It was the board game Time
magazine called the "the biggest phenomenon in game history."
Trivial Pursuit was first conceived on December 15, 1979 by Chris
Haney and Scott Abbott. At the time, Chris Haney worked as a photo editor at the
Montreal Gazette, and Scott Abbott
was a sports journalist for The Canadian Press. The two friends came up with
the basic concept of Trivial Pursuit within a few short hours. The pair were
playing a game of Scrabble when they decided to invent their own game.
However, it was
not until 1981 that the board game was commercially released.
On November 10, 1981,
"Trivial Pursuit" was trademark registered. That same month, one
thousand and a hundred copies of Trivial Pursuit were first published in
Canada.

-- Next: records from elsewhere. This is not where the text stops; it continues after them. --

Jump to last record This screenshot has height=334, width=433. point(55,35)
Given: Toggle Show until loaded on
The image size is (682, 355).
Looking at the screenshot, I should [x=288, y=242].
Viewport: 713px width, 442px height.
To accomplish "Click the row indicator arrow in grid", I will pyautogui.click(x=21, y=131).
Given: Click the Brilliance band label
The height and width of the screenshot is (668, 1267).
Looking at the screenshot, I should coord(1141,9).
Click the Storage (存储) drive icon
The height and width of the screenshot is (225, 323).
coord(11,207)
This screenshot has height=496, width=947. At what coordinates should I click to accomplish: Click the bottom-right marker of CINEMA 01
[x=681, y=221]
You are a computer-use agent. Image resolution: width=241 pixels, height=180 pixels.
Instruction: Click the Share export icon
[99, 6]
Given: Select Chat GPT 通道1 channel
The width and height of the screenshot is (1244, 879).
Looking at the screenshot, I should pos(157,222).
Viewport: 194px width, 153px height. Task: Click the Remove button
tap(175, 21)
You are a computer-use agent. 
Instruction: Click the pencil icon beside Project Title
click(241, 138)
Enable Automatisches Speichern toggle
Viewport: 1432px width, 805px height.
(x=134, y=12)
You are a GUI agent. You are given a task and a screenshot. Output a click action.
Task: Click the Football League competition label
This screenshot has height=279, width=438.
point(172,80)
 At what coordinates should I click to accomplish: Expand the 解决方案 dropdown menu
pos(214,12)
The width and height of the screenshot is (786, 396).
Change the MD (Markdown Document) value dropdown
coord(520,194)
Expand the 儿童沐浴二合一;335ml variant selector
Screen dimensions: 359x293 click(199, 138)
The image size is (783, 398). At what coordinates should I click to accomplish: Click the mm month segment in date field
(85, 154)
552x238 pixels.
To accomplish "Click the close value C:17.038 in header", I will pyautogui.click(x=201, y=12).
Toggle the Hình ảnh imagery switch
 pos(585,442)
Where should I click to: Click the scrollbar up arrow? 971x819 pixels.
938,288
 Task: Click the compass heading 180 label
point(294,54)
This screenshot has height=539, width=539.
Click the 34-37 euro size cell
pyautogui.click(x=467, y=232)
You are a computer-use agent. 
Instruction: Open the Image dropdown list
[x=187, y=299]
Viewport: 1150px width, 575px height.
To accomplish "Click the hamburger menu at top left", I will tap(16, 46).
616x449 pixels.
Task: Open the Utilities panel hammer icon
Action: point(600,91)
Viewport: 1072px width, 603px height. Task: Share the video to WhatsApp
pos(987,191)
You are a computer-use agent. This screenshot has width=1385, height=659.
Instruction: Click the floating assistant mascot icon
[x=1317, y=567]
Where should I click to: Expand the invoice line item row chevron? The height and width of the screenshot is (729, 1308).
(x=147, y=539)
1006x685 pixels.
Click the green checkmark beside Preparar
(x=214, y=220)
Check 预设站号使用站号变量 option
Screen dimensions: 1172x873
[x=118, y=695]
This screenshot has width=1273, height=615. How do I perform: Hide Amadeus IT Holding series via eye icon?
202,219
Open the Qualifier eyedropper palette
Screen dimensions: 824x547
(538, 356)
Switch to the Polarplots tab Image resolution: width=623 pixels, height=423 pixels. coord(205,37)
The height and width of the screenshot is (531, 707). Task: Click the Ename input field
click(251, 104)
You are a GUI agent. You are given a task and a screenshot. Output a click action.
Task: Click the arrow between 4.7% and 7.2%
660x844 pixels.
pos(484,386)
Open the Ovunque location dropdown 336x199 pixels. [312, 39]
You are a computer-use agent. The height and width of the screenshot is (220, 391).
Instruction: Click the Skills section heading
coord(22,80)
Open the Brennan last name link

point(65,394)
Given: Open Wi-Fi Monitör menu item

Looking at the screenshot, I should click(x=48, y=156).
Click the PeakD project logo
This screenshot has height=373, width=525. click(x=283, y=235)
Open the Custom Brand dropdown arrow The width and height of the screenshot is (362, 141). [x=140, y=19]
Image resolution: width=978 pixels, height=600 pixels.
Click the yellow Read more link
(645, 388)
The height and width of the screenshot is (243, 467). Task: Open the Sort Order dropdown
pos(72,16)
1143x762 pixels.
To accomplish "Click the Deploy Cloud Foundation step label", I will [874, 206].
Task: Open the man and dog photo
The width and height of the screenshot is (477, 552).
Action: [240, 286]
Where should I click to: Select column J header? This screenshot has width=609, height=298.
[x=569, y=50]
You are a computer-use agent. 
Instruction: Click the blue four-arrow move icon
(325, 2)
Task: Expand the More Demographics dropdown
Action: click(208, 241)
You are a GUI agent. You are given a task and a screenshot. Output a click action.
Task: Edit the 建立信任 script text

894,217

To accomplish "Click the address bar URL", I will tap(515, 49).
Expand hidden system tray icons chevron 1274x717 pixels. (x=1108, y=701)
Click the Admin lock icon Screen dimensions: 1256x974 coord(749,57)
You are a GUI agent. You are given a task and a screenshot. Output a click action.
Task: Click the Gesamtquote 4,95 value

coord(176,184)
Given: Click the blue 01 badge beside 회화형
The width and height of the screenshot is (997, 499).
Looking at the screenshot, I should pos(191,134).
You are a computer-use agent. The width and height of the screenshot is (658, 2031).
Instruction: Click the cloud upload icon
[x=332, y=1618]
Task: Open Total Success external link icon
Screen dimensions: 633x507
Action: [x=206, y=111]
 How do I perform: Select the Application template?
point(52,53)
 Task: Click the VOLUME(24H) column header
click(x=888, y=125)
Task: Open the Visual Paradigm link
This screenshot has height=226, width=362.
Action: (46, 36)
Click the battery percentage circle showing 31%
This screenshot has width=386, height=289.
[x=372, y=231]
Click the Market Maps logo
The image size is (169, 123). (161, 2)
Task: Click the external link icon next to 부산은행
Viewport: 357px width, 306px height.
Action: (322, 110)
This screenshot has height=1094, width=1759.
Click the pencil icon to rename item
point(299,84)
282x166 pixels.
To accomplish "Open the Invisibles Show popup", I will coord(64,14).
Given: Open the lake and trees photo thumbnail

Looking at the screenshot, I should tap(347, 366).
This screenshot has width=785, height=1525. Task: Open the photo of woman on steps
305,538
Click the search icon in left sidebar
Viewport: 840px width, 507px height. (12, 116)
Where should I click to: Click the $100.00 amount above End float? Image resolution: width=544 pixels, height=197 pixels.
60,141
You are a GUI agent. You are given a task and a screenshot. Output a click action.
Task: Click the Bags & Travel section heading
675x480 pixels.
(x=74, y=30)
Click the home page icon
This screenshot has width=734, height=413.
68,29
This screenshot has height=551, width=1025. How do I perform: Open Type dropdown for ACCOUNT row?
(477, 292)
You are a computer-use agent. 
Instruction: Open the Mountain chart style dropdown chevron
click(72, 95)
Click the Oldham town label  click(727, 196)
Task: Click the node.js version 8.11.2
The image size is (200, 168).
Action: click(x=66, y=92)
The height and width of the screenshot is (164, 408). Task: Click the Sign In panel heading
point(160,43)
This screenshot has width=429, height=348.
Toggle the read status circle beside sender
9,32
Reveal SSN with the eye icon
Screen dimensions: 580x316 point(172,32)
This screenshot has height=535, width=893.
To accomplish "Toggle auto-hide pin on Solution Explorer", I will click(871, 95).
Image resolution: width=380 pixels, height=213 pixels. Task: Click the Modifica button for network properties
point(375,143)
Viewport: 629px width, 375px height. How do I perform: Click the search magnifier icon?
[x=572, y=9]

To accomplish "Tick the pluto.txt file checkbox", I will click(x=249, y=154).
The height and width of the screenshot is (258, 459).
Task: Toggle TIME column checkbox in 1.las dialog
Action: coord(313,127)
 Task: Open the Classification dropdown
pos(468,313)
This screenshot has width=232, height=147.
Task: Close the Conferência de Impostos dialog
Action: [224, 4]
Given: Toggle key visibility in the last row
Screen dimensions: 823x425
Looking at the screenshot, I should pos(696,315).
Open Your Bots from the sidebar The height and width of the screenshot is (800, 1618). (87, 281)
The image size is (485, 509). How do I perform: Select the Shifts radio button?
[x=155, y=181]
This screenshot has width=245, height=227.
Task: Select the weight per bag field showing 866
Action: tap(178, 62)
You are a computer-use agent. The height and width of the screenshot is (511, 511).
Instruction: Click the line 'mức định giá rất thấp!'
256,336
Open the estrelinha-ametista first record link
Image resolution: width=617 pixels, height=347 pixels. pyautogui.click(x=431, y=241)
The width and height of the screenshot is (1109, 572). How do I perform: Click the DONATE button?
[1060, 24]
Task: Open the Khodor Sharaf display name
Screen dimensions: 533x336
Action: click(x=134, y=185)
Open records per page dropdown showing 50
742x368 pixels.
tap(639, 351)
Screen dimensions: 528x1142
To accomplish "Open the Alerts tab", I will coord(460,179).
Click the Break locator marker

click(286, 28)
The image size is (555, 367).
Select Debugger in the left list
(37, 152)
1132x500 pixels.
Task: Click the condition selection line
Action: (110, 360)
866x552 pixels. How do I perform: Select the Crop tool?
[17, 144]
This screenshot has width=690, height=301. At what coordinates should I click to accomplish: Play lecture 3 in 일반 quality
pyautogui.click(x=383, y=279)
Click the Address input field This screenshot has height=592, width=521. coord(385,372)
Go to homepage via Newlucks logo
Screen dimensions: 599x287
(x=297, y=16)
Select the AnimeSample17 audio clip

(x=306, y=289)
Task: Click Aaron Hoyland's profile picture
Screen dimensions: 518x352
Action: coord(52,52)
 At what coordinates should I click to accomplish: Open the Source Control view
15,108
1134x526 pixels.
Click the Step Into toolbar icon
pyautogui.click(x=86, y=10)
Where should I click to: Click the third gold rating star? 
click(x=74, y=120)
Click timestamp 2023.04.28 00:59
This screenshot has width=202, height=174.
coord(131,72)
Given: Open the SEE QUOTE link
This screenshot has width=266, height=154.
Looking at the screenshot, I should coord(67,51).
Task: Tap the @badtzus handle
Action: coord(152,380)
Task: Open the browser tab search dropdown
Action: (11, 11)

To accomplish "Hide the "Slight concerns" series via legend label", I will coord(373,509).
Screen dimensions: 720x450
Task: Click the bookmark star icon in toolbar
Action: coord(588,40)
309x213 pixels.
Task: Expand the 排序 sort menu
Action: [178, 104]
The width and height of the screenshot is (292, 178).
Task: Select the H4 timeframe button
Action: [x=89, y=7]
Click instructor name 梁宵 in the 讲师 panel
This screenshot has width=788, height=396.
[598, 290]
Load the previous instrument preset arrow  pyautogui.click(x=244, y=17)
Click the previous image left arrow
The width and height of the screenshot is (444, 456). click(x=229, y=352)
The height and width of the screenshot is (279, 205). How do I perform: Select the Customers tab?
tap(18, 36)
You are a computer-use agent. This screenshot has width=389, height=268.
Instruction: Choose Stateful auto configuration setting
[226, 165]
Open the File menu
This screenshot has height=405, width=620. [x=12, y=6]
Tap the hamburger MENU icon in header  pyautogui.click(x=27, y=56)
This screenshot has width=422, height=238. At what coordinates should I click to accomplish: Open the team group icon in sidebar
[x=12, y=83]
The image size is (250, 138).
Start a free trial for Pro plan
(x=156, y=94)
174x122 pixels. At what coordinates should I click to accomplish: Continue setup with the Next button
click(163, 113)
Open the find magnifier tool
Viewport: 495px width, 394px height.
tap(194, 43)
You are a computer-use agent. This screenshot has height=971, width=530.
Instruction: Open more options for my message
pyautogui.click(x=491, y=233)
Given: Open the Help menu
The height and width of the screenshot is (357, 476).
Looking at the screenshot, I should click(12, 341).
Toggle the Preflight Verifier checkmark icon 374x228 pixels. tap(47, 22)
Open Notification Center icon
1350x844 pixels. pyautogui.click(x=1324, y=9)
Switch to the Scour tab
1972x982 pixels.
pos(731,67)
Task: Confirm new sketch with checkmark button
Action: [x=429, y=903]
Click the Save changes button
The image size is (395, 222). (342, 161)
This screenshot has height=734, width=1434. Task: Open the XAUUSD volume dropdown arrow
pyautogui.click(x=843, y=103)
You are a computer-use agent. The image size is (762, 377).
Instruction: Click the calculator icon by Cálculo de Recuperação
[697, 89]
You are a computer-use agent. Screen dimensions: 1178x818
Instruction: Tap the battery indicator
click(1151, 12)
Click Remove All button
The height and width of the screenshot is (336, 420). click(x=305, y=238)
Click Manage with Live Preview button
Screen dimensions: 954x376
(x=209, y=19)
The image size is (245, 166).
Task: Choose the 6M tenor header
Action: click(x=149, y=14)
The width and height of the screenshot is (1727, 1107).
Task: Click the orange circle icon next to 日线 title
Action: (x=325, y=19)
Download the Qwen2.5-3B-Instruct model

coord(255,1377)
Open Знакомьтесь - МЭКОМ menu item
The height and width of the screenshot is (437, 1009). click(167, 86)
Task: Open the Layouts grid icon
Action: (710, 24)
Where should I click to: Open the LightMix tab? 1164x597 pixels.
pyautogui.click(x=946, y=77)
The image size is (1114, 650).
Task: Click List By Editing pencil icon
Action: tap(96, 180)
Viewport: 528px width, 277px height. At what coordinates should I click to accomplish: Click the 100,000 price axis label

Haney and Abbott had taken on two more business partners (Ed Werner,
corporate lawyer and John Haney, Chris' brother) since 1979 to form the Horn
Abbot company, and had raised their initial funding by selling five shares in
the company for as little as $1,000. Eighteen-year-old artist, Michael
Wurstlin agreed to create the final artwork for Trivial Pursuit in exchange
for his five shares.
The first copies of Trivial
Pursuit were sold at a loss, the manufacturing costs for the first copies came
to seventy-five dollars per game and the game was sold to retailers for fifteen
dollars. Trivial Pursuit was licensed to Selchow and Righter a major U.S. game
manufacturer and distributor in 1983. The manufacturers financed a successful
public relations effort and Trivial Pursuit became a household name.
In December 1993, Trivial Pursuit was named
to the "Games Hall of Fame" by Games magazine.